En examinant les différences saisonnières pour le poids des cæca pyloriques, une tendance évidente était présente pour tous les lacs. Dans tous les cas le poids des cæca pyloriques diminuait de façon importante durant la saison estivale. Des baisses d'en moyenne 48 % ont été observées pour les perchaudes de la région de Rouyn-Noranda en 2006 entre les mois de juin et août. Ces résultats apportent des indications supplémentaires démontrant que les perchaudes sauvages subissent d'importantes restrictions énergétiques. Dans l'expérience de laboratoire les perchaudes qui ont subi une baisse de la ration alimentaire (ration MS), mais qui étaient sur un ration de soutien, avaient réussi à maintenir le poids accumulé de leurs cæca pyloriques. La perte de poids des cæca pyloriques chez les perchaudes sauvages s'apparente aux études où des pertes de poids au niveau des cæca pyloriques, ou des intestins, ont été observées après une période prolongée de jeûne par la morue et le saumon Atlantique (Pelletier et al., 1994; Krogdahl et Bakke-McKellep, 2005).

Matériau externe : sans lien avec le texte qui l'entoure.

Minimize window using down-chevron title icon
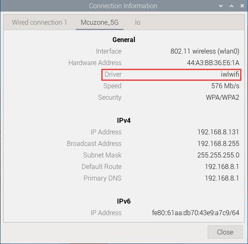Screen dimensions: 248x244 click(x=221, y=6)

Ces pertes de poids entre le printemps et l'été semblent avoir eu l'effet d'augmenter les concentrations de métaux dans les tissus intestinaux (figure 8). L'hypothèse la plus probable est

que les métaux ne sont pas perdus quand les cæca pyloriques diminuent de poids. Étant donné leur rôle de réservoir (Clearwater et al., 2000; Glover et Hogstrand, 2002), cette hypothèse est probable pour les métaux essentiels. Cette situation est aussi plausible pour les métaux non essentiels s'ils sont séquestrés dans la cellule sans qu’elle soit capable de les excréter.